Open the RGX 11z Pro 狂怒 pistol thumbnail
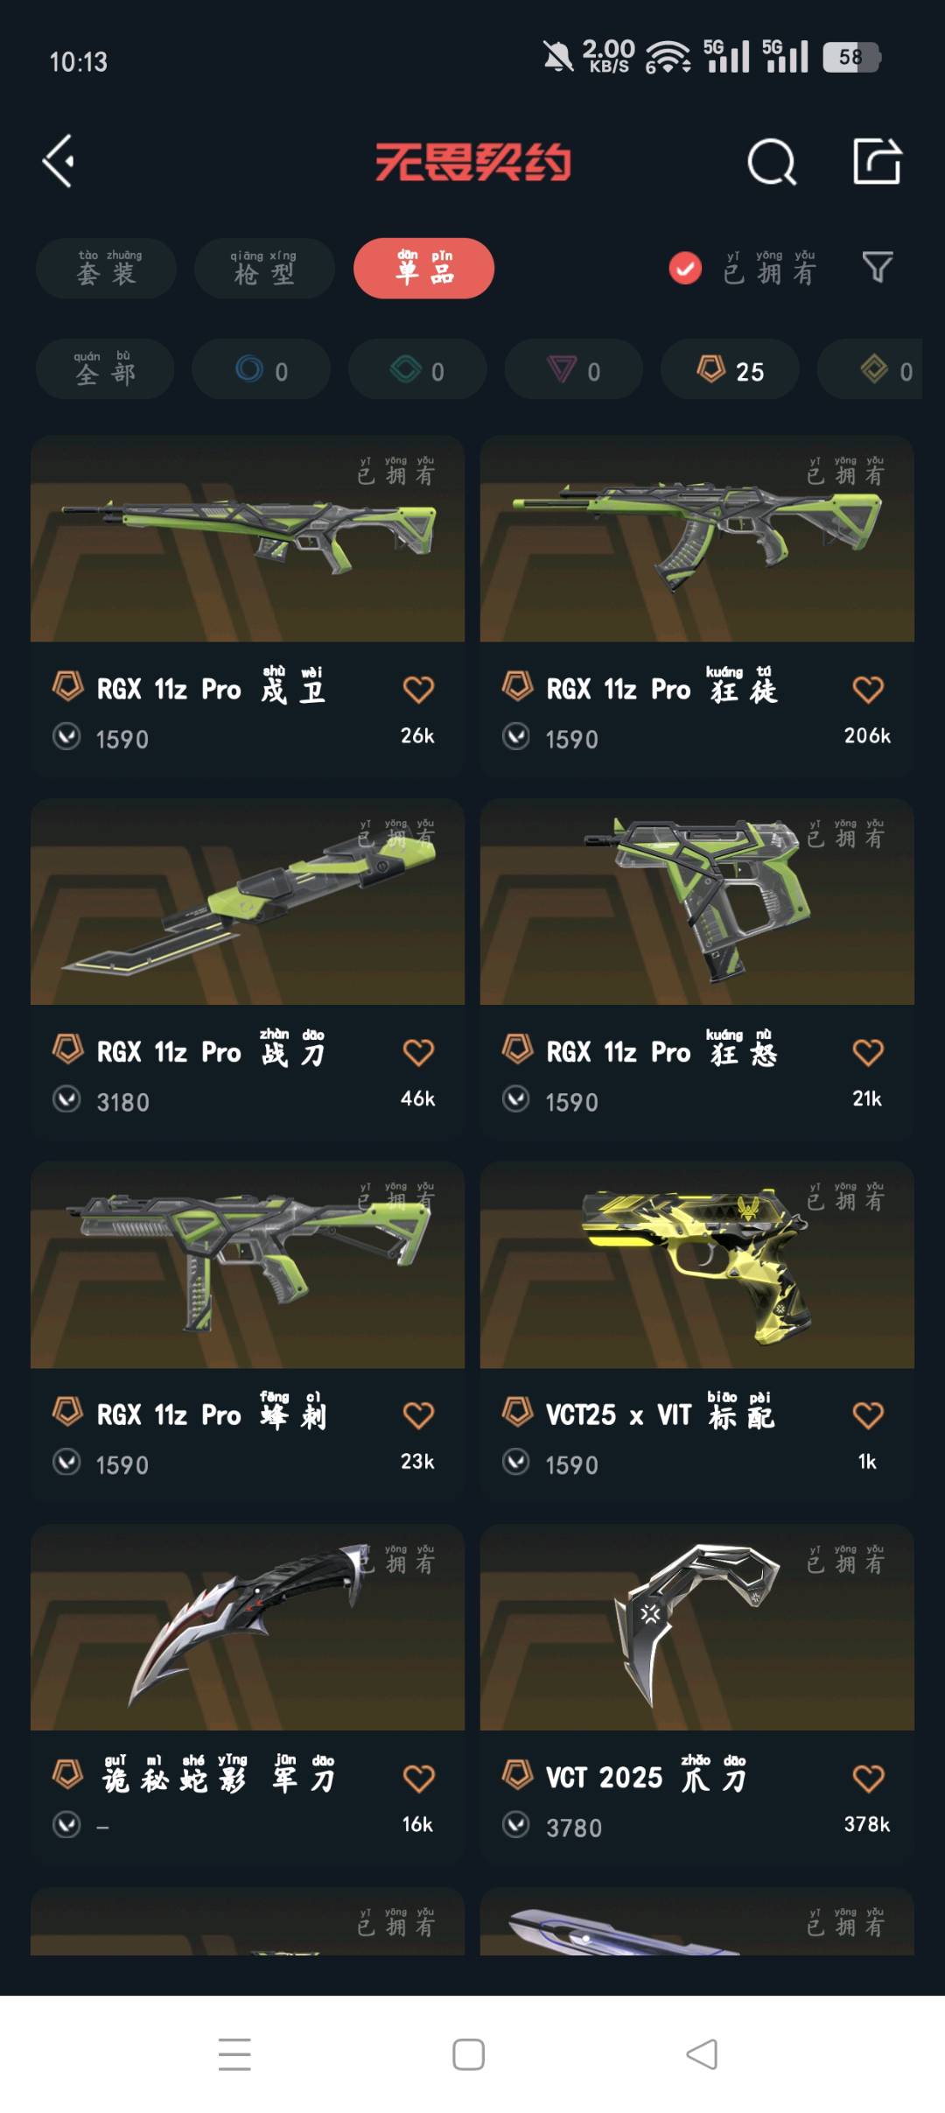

***

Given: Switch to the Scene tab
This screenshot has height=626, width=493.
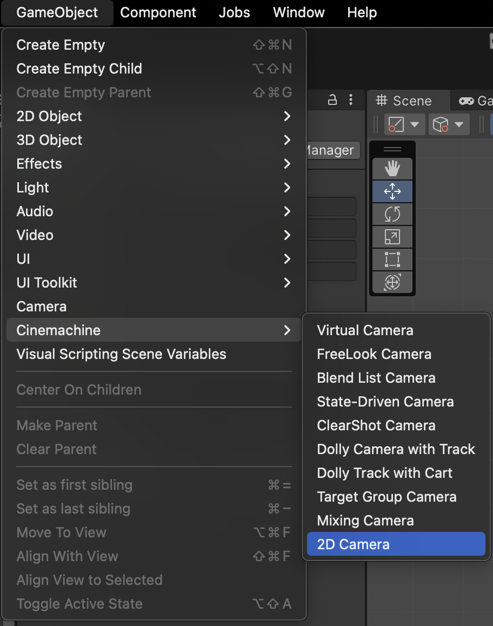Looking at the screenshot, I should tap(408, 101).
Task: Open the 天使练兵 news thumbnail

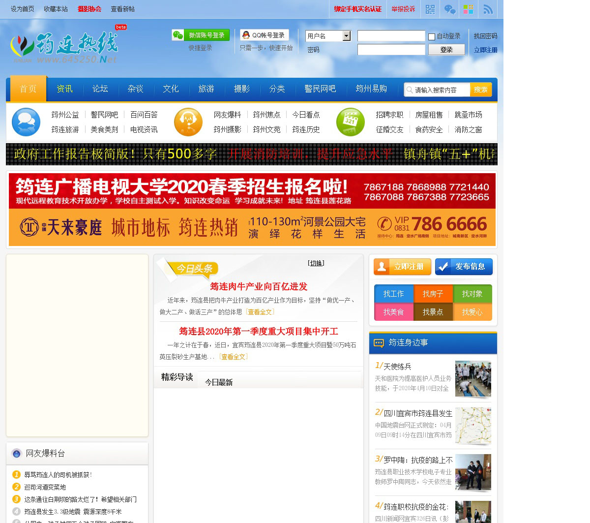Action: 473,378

***

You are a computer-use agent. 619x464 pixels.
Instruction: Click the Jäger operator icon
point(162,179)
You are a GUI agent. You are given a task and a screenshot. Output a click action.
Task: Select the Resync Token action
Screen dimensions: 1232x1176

***

- [REQUIREMENT]: How would you render the lines starting at the line that contains "You are a GUI" and ending at the line that contains "Screen dimensions: 1232x1176" as a Markdown table, with a column Row giving the row number and a column Line giving the line, leaving out blank lines?

- [IN RESPONSE]:
| Row | Line |
|---|---|
| 1 | You are a GUI agent. You are given a task and a screenshot. Output a click action. |
| 2 | Task: Select the Resync Token action |
| 3 | Screen dimensions: 1232x1176 |